Carlos admitió para sí que su propuesta de viaje tuvo el carácter de apresurada e inoportuna. Carmen no se había negado, sólo había desplazado la respuesta hacia un rincón neutro del cual él no sabía cómo extraerla de nuevo ni para qué: si para retractarse, para replantear su oferta o para desecharla; pero, con respecto a esto último, la verdad era que Carmen tampoco había dicho que no. Carlos comprendió que temía demasiado perderla y eso le hizo sentirse débil; porque ella había conseguido neutralizar la propuesta sin desdeñarla, le había colocado fuera de sitio. No sabía si irritarse y dar un portazo o, lo que peor le sonaba, mantenerse a la espera. Habían terminado de comer y ahora veía al maître, ya con su chaqueta de trabajo puesta, dar las últimas órdenes antes de disponerse a recibir a los primeros clientes. La verdad es que era aún muy pronto, pero ella dijo que tenía hambre, consiguió que la abrieran y los atendiesen y luego se había librado con habilidad del acoso de Carlos.
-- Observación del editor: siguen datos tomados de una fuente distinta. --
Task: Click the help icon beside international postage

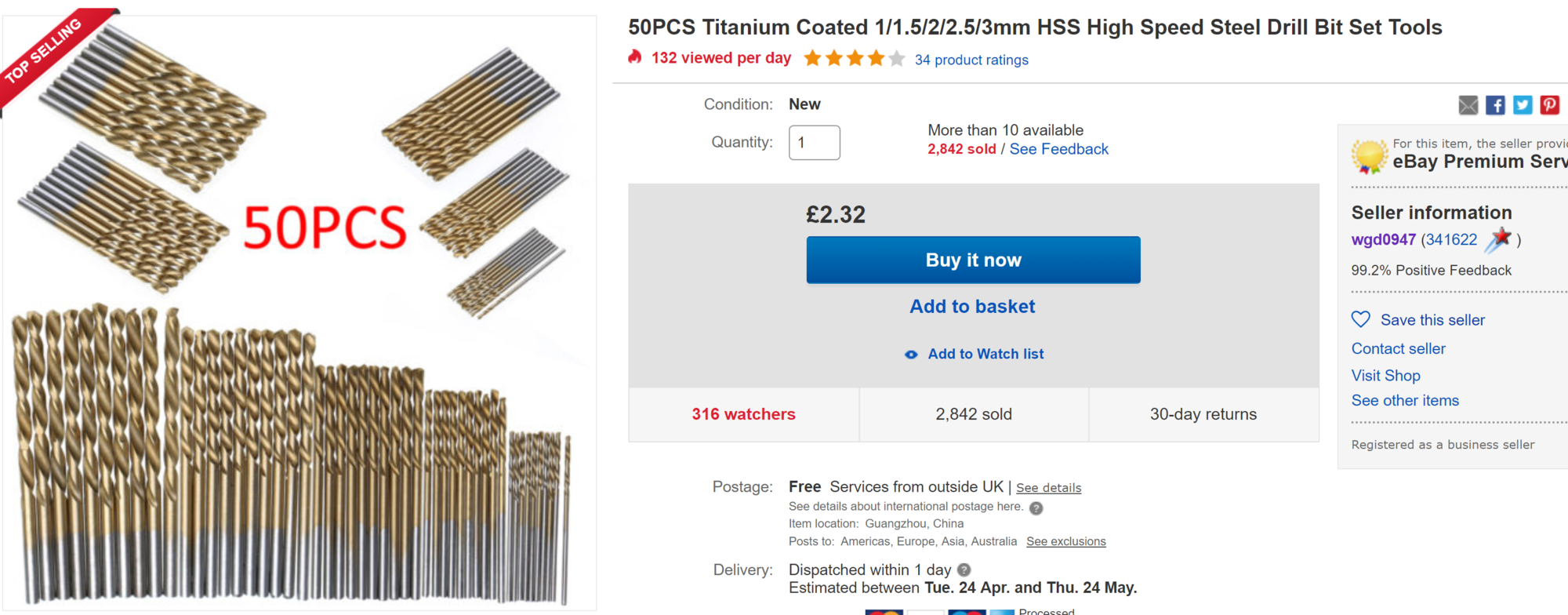Action: (1036, 508)
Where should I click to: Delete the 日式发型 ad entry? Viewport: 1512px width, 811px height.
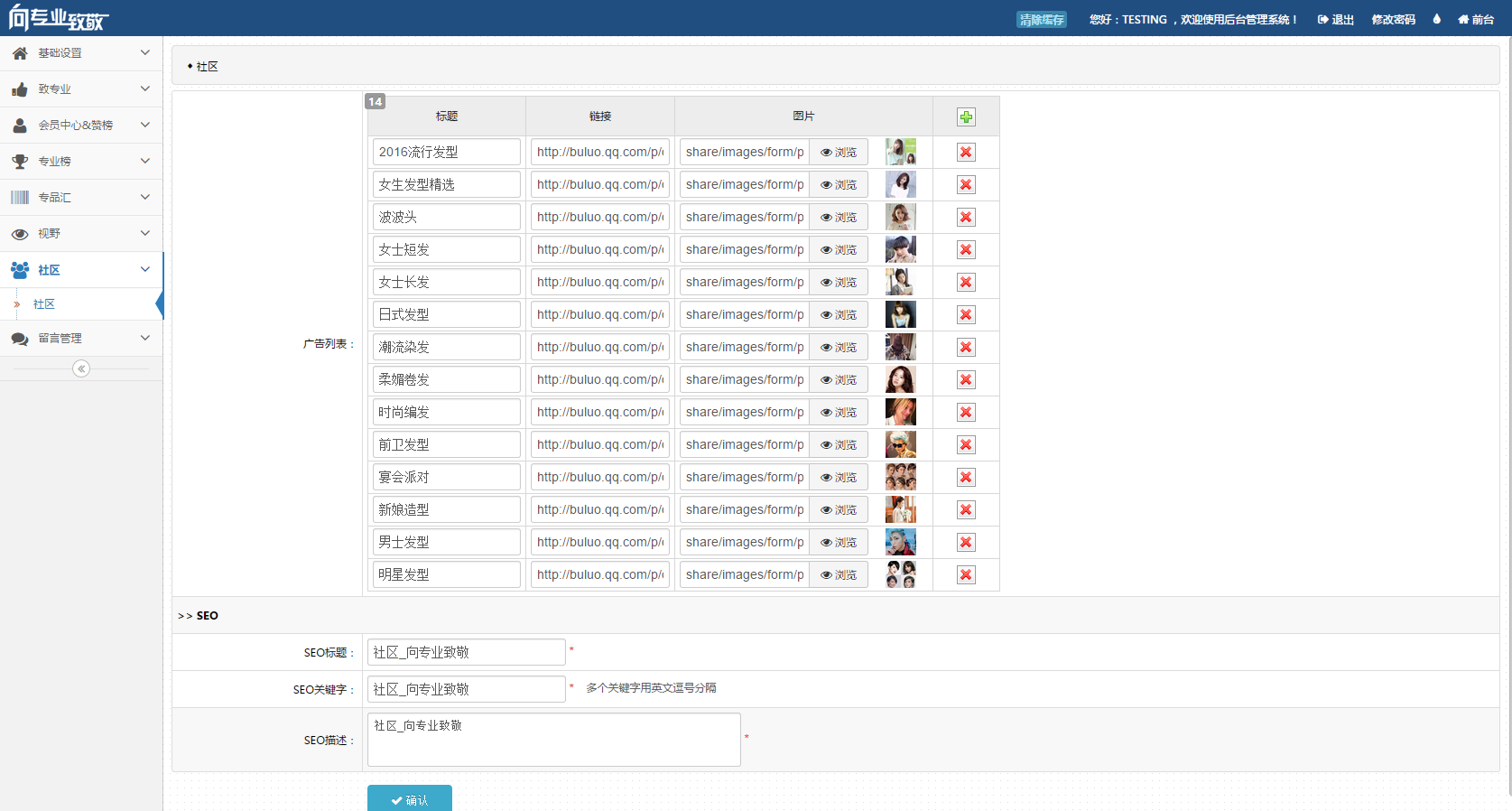[966, 315]
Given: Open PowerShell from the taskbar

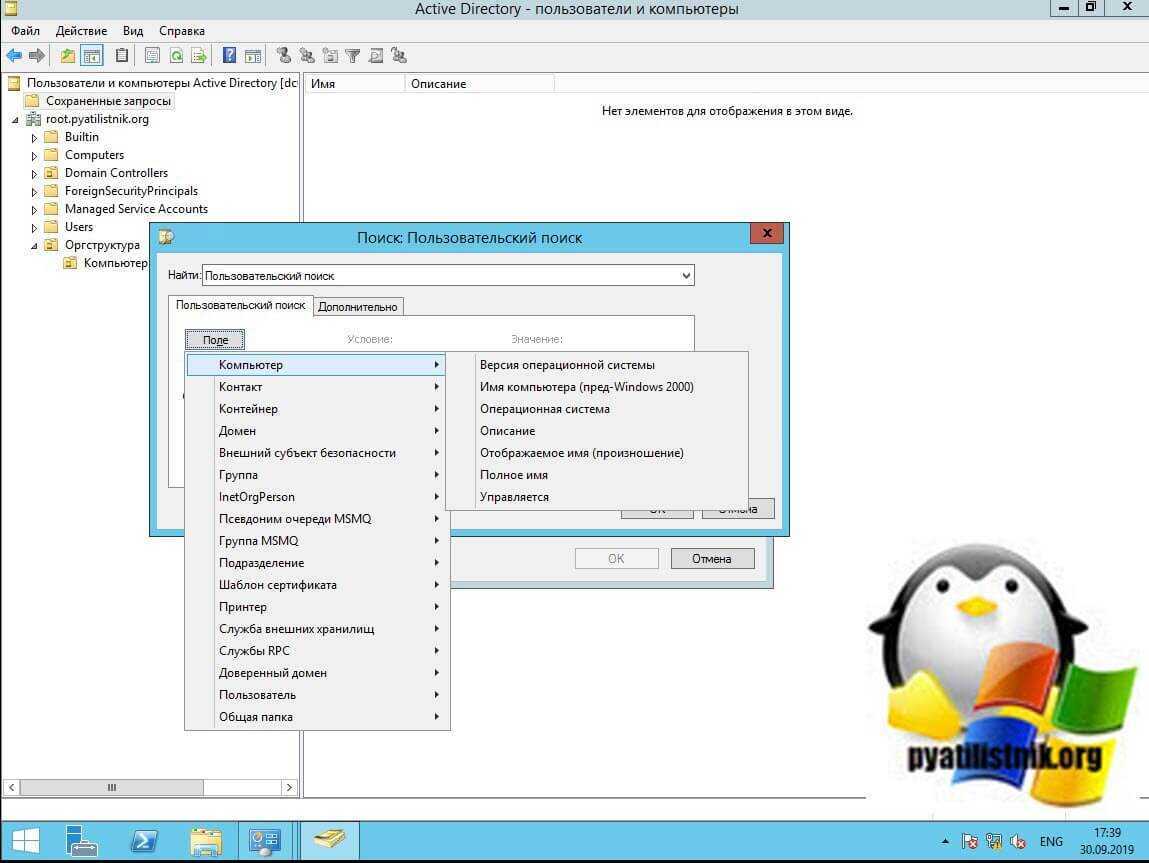Looking at the screenshot, I should tap(143, 840).
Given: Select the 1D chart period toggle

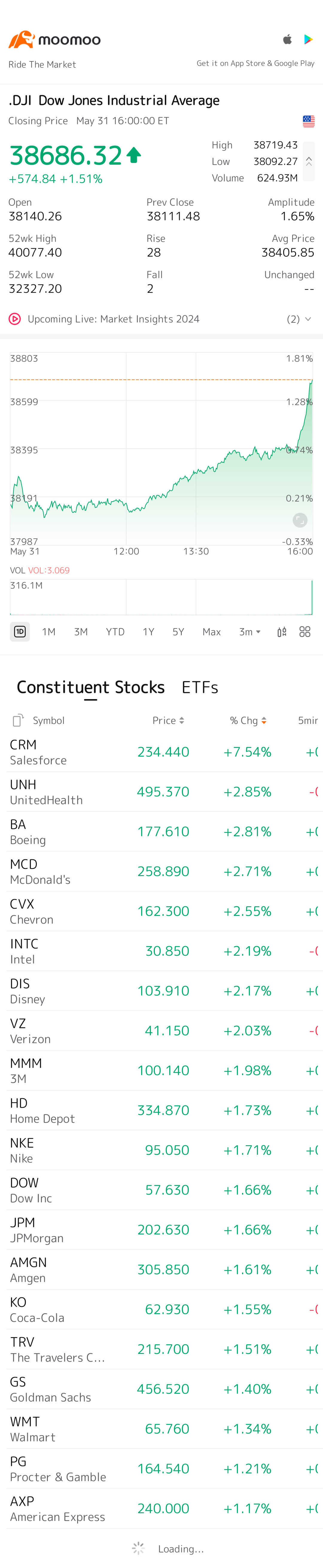Looking at the screenshot, I should tap(20, 632).
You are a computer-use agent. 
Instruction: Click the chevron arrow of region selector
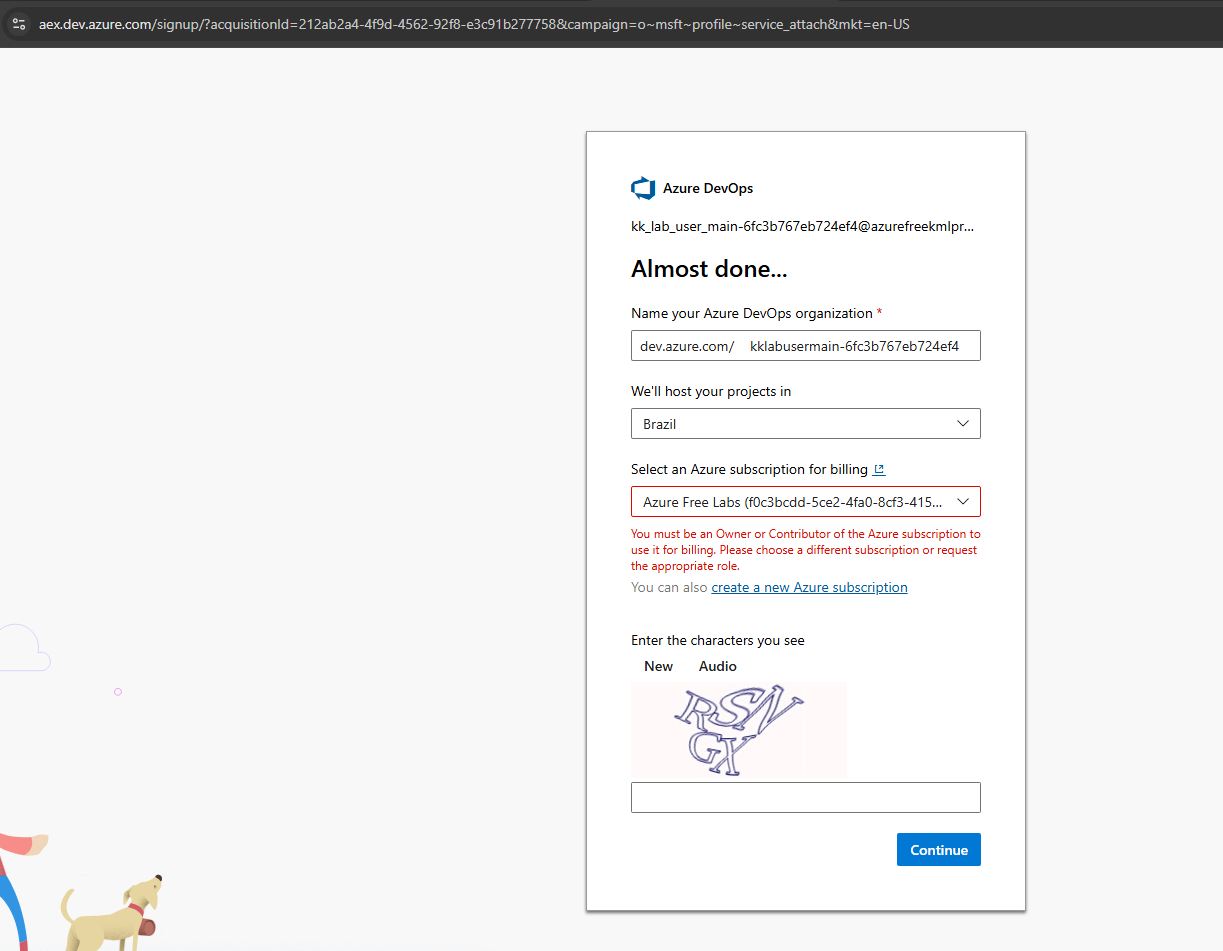coord(963,424)
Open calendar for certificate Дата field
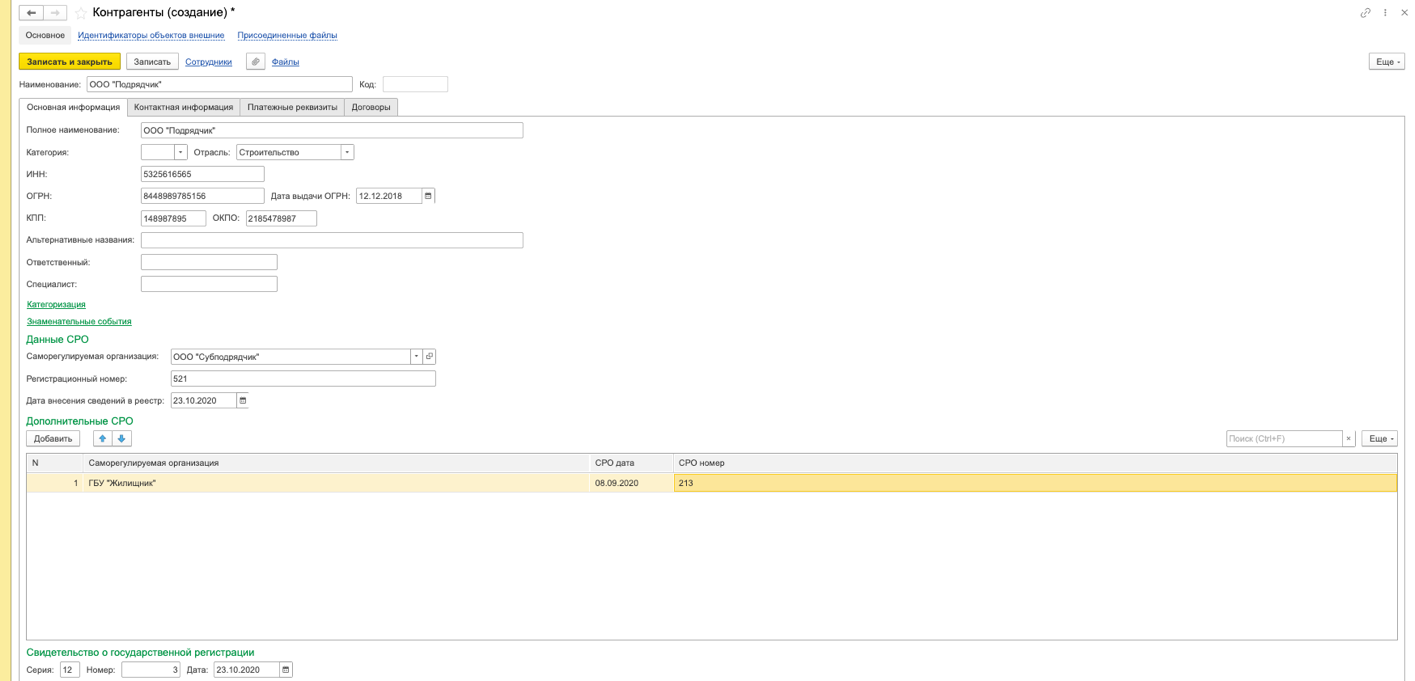The width and height of the screenshot is (1415, 681). (x=286, y=670)
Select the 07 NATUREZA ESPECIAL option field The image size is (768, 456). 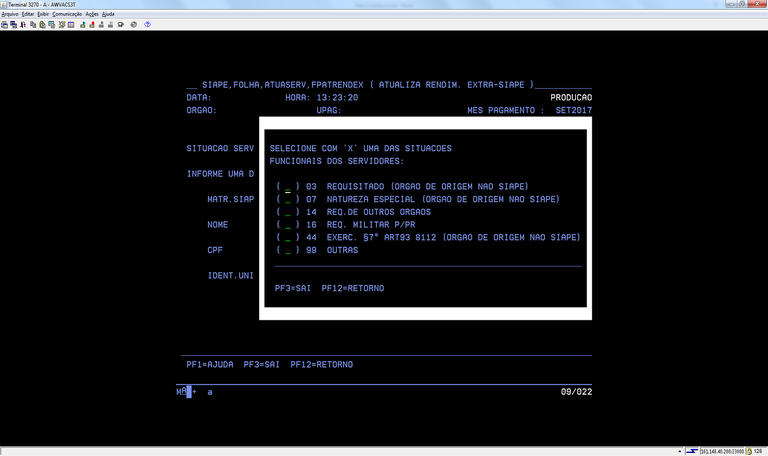[288, 199]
Estaba en sus manos. Dios mío, pensó, ¿cómo lo hace? Pero le producía una secreta admiración.

—Y ahora —dijo ella—, ¿cuál es el plan?

Carlos sonrió porque, preocupado y todo, decidió recobrar el sentido del humor que aún estaba de su parte. Así que tomó a Carmen de la mano, la alzó de la silla con un leve ademán y señaló el coche con los ojos:

—A la iglesia —dijo—. Pasamos por la iglesia.